[Directions for this task]
Rewrite the material below as a numbered list with one line per item, leaving out the blank lines.

[Entries on locating words and elements]
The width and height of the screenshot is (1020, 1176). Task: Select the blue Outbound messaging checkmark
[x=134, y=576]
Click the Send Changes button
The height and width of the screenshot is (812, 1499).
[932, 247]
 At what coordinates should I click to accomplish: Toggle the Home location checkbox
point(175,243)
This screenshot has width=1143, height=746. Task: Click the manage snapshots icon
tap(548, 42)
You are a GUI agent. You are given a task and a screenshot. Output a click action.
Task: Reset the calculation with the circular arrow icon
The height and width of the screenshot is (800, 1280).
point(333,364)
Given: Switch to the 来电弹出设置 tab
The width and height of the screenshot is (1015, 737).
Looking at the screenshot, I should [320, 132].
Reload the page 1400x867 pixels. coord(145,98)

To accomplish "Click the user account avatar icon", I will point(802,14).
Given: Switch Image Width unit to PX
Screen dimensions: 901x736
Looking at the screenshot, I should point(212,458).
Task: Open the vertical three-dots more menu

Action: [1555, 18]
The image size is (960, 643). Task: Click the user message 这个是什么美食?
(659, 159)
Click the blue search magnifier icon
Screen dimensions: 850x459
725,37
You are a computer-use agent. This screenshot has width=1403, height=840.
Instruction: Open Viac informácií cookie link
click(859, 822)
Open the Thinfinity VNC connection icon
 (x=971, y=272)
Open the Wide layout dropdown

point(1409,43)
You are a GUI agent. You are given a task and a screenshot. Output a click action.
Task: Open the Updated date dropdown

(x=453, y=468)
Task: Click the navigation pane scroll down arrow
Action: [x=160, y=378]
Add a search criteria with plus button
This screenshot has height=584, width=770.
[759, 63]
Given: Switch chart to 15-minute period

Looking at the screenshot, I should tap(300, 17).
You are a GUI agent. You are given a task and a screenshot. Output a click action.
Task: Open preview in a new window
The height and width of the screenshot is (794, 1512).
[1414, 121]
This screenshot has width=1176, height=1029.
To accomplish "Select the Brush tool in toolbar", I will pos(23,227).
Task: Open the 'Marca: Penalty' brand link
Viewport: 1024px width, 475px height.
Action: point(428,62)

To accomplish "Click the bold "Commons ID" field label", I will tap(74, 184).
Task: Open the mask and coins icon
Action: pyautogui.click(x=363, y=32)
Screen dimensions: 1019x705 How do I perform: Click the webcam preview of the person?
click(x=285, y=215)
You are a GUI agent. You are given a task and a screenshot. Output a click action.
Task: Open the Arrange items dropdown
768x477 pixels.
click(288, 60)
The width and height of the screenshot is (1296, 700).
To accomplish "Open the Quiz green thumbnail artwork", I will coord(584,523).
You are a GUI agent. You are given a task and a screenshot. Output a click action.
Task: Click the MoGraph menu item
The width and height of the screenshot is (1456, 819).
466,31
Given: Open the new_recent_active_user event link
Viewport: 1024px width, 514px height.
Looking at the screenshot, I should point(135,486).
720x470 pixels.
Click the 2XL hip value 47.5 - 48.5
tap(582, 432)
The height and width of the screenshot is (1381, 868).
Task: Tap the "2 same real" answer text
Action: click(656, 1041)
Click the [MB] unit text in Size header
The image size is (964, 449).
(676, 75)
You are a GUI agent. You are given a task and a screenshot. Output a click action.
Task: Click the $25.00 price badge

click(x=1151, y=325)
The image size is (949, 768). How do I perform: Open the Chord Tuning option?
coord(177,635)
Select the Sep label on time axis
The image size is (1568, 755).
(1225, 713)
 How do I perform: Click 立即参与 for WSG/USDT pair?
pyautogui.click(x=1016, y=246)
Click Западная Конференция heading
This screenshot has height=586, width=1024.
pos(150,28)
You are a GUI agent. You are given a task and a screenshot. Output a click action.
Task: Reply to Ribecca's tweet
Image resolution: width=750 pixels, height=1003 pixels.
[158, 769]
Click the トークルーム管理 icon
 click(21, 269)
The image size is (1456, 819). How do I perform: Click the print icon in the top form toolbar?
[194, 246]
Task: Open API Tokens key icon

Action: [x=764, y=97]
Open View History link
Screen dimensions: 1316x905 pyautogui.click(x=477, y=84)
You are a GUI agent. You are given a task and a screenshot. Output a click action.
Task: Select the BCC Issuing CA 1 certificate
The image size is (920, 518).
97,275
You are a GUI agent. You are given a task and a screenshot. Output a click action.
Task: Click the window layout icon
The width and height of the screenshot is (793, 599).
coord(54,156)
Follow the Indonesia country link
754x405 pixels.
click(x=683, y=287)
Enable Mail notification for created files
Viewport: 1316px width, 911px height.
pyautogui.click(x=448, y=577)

[Expected answer]
1. The width and height of the screenshot is (1020, 1176). Task: Select the blue Outbound messaging checkmark
2. [x=134, y=576]
3. Click the Send Changes button
4. The height and width of the screenshot is (812, 1499).
5. [932, 247]
6.  At what coordinates should I click to accomplish: Toggle the Home location checkbox
7. point(175,243)
8. This screenshot has width=1143, height=746. Task: Click the manage snapshots icon
9. tap(548, 42)
10. You are a GUI agent. You are given a task and a screenshot. Output a click action.
11. Task: Reset the calculation with the circular arrow icon
12. The height and width of the screenshot is (800, 1280).
13. point(333,364)
14. Given: Switch to the 来电弹出设置 tab
15. The width and height of the screenshot is (1015, 737).
16. Looking at the screenshot, I should [320, 132].
17. Reload the page 1400x867 pixels. coord(145,98)
18. To accomplish "Click the user account avatar icon", I will point(802,14).
19. Given: Switch Image Width unit to PX
20. Screen dimensions: 901x736
21. Looking at the screenshot, I should point(212,458).
22. Task: Open the vertical three-dots more menu
23. Action: [1555, 18]
24. The image size is (960, 643). Task: Click the user message 这个是什么美食?
25. (659, 159)
26. Click the blue search magnifier icon
27. Screen dimensions: 850x459
28. 725,37
29. You are a computer-use agent. This screenshot has width=1403, height=840.
30. Instruction: Open Viac informácií cookie link
31. click(859, 822)
32. Open the Thinfinity VNC connection icon
33.  (x=971, y=272)
34. Open the Wide layout dropdown
35. point(1409,43)
36. You are a GUI agent. You are given a task and a screenshot. Output a click action.
37. Task: Open the Updated date dropdown
38. (x=453, y=468)
39. Task: Click the navigation pane scroll down arrow
40. Action: [x=160, y=378]
41. Add a search criteria with plus button
42. This screenshot has height=584, width=770.
43. [759, 63]
44. Given: Switch chart to 15-minute period
45. Looking at the screenshot, I should tap(300, 17).
46. You are a GUI agent. You are given a task and a screenshot. Output a click action.
47. Task: Open preview in a new window
48. The height and width of the screenshot is (794, 1512).
49. [1414, 121]
50. This screenshot has width=1176, height=1029.
51. To accomplish "Select the Brush tool in toolbar", I will pos(23,227).
52. Task: Open the 'Marca: Penalty' brand link
53. Viewport: 1024px width, 475px height.
54. Action: point(428,62)
55. To accomplish "Click the bold "Commons ID" field label", I will tap(74, 184).
56. Task: Open the mask and coins icon
57. Action: pyautogui.click(x=363, y=32)
58. Screen dimensions: 1019x705 How do I perform: Click the webcam preview of the person?
59. click(x=285, y=215)
60. You are a GUI agent. You are given a task and a screenshot. Output a click action.
61. Task: Open the Arrange items dropdown
62. 768x477 pixels.
63. click(288, 60)
64. The width and height of the screenshot is (1296, 700).
65. To accomplish "Open the Quiz green thumbnail artwork", I will coord(584,523).
66. You are a GUI agent. You are given a task and a screenshot. Output a click action.
67. Task: Click the MoGraph menu item
68. The width and height of the screenshot is (1456, 819).
69. 466,31
70. Given: Open the new_recent_active_user event link
71. Viewport: 1024px width, 514px height.
72. Looking at the screenshot, I should point(135,486).
73. 720x470 pixels.
74. Click the 2XL hip value 47.5 - 48.5
75. tap(582, 432)
76. The height and width of the screenshot is (1381, 868).
77. Task: Tap the "2 same real" answer text
78. Action: click(656, 1041)
79. Click the [MB] unit text in Size header
80. The image size is (964, 449).
81. (676, 75)
82. You are a GUI agent. You are given a task and a screenshot. Output a click action.
83. Task: Click the $25.00 price badge
84. click(x=1151, y=325)
85. The image size is (949, 768). How do I perform: Open the Chord Tuning option?
86. coord(177,635)
87. Select the Sep label on time axis
88. The image size is (1568, 755).
89. (1225, 713)
90.  How do I perform: Click 立即参与 for WSG/USDT pair?
91. pyautogui.click(x=1016, y=246)
92. Click Западная Конференция heading
93. This screenshot has height=586, width=1024.
94. pos(150,28)
95. You are a GUI agent. You are given a task and a screenshot. Output a click action.
96. Task: Reply to Ribecca's tweet
97. Image resolution: width=750 pixels, height=1003 pixels.
98. [158, 769]
99. Click the トークルーム管理 icon
100.  click(21, 269)
101. The image size is (1456, 819). How do I perform: Click the print icon in the top form toolbar?
102. [194, 246]
103. Task: Open API Tokens key icon
104. Action: [x=764, y=97]
105. Open View History link
106. Screen dimensions: 1316x905 pyautogui.click(x=477, y=84)
107. You are a GUI agent. You are given a task and a screenshot. Output a click action.
108. Task: Select the BCC Issuing CA 1 certificate
109. The image size is (920, 518).
110. 97,275
111. You are a GUI agent. You are given a task and a screenshot. Output a click action.
112. Task: Click the window layout icon
113. The width and height of the screenshot is (793, 599).
114. coord(54,156)
115. Follow the Indonesia country link
116. 754x405 pixels.
117. click(x=683, y=287)
118. Enable Mail notification for created files
119. Viewport: 1316px width, 911px height.
120. pyautogui.click(x=448, y=577)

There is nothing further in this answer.